Background:  Abacavir (ABC) may be associated with a small increased risk of myocardial infarction in HIV⁺ adults, possibly related to cytokine-mediated inflammation. We recently reported that ABC up-regulates pro-inflammatory cytokine mRNA transcripatients in treated individuals. Based on these findings, we hypothesized that ABC could stimulate Toll-like receptor (TLR) signaling, as has been demonstrated for similar guanine nucleoside analogs.

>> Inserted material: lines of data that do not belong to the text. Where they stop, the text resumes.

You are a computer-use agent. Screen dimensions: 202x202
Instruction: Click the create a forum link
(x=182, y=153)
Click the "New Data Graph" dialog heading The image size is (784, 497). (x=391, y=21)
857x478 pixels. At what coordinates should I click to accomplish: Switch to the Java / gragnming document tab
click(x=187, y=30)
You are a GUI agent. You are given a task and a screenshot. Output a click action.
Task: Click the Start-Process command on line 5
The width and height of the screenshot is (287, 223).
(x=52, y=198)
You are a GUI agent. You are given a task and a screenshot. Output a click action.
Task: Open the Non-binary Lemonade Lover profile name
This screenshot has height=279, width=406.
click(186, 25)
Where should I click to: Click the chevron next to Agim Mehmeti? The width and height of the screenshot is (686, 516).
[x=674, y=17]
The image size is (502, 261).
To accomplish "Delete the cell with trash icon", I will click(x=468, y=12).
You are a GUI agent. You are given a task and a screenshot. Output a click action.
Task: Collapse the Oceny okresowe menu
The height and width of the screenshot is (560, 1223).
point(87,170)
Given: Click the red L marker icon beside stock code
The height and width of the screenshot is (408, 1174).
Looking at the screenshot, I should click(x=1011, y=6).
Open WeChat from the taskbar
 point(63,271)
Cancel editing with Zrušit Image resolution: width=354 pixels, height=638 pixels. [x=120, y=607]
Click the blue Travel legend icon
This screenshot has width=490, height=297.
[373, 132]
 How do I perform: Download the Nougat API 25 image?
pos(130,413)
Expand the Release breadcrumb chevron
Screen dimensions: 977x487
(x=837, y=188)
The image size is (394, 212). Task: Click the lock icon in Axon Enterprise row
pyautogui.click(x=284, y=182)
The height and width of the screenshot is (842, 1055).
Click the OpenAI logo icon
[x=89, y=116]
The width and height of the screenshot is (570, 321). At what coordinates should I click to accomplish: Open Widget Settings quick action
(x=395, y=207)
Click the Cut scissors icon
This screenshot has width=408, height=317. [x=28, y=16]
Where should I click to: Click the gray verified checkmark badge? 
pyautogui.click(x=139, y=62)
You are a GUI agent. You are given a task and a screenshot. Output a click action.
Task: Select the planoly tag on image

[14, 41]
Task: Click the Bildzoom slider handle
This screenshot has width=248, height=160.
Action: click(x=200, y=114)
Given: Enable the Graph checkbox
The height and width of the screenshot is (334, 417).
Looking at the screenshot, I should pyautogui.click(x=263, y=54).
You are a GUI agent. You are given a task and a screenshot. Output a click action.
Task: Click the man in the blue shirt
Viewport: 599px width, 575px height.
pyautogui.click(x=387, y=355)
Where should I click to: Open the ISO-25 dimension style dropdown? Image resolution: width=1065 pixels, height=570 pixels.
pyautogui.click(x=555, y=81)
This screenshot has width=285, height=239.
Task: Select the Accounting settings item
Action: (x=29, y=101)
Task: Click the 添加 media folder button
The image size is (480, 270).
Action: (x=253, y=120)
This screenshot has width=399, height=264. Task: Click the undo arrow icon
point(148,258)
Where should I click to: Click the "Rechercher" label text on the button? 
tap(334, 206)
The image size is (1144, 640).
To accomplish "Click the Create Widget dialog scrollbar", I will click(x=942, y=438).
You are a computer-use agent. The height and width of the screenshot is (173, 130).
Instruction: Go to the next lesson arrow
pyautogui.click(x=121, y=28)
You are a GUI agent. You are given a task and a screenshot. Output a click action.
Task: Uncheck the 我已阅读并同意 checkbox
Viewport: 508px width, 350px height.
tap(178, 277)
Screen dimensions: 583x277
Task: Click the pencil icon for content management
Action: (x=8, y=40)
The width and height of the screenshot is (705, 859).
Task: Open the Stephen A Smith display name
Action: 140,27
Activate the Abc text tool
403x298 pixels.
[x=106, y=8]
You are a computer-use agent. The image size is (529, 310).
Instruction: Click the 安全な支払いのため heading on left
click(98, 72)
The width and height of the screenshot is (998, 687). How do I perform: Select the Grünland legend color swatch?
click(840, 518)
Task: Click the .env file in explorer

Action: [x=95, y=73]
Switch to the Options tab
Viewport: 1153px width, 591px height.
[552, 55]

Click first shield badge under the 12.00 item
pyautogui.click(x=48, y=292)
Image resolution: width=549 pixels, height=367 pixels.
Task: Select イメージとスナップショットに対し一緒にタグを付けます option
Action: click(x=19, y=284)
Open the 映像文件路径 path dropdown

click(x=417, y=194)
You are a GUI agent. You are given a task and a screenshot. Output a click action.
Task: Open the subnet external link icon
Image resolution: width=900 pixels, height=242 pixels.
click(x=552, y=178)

Methods:  We transfected with a secreted alkaline phosphatase (SEAP) reporter 293 cells expressing various TLR under the transcriptional control of the NF-κB consensus sequence. Cells were stimulated with 100 µM ABC for 16 hours, after which SEAP expression was quantified via 650-nm absorption. Subsequently, 293 TLR-8 cells were stimulated with various concentrations of ABC, zidovudine, lamivudine, or tenofovir ranging from 100 to 1000 µM, and NF-κB activity determined. Luciferase-based reporter arrays that employ a 96-well plate format were used to determine the activity of 45 transcription factors after ABC stimulation. We transfected the 293-TLR-8 cells for 16 hours, then treated them with either 250 µM ABC or the equivalent volume of dimethyl sulphoxide (DMSO) for 6 hours, after which luciferase levels were quantified. Statistical significance was determined by Mann-Whitney test across multiple replicates.

Results:  TLR8⁺ cells demonstrated a >2-fold increase in NF-κB activation compared to unstimulated controls after ABC stimulation (p = 0.02). No difference was detected in 293 cells expressing TLR-2, -3, -5, -7, or -9. A dose-response curve identified NF-κB up-regulation between 1.7-fold (100 µM) and 25.7-fold (1000 µM) in cells treated with ABC, but not those treated with other NRTI. After 6 hours of ABC exposure, 7 transcription factors had a significant change in activity:  CREB (2.3-fold, p = 0.03), CCAAT-binding factor (CBF) (2.4-fold, p = 0.02), GATA-binding factor (1.8-fold; p = 0.03), hypoxia-inducible factor-1 (HIF-1) (1.7-fold, p = 0.047), serum response factor (SRF) (3.0-fold, p = 0.04), RBP-Jk (3.0-fold, p = 0.0005), and STAT3 (–1.5-fold, p = 0.01).

Conclusions:  Despite associations between ABC and myocardial infarctions, no molecular mechanism has been described. Our data show that ABC can stimulate an intracellular inflammatory response via TLR-8. Given that the intracellular concentration of carbovir triphosphate, the ABC metabolite, is between 50 and 500 µM in lymphocytes, our findings are within the physiological range expected in ABC-treated individuals.